*DATA RECORDS:*
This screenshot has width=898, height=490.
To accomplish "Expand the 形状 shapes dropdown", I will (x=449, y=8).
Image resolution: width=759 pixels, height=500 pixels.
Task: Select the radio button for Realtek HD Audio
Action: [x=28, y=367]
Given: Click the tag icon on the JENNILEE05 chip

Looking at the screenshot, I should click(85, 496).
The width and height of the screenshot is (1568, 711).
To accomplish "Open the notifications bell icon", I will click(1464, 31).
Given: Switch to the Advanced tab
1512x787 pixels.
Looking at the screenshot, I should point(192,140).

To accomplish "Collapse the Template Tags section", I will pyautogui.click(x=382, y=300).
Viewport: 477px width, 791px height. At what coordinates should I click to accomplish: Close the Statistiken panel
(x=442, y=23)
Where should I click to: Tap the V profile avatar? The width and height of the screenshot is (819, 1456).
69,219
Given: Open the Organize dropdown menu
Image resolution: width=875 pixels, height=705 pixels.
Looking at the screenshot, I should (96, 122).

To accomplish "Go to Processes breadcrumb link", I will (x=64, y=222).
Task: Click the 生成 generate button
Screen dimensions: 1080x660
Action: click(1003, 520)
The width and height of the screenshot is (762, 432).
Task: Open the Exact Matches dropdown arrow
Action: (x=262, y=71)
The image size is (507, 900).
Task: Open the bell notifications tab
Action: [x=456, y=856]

*WHAT YOU ARE ASKED TO DO:* Repeat, word for word, every line from the line that contains "Task: Click the 生成 generate button" to the end of the entries; include both of those lines and no others.

*ANSWER SECTION:*
Task: Click the 生成 generate button
Screen dimensions: 1080x660
Action: click(1003, 520)
The width and height of the screenshot is (762, 432).
Task: Open the Exact Matches dropdown arrow
Action: (x=262, y=71)
The image size is (507, 900).
Task: Open the bell notifications tab
Action: [x=456, y=856]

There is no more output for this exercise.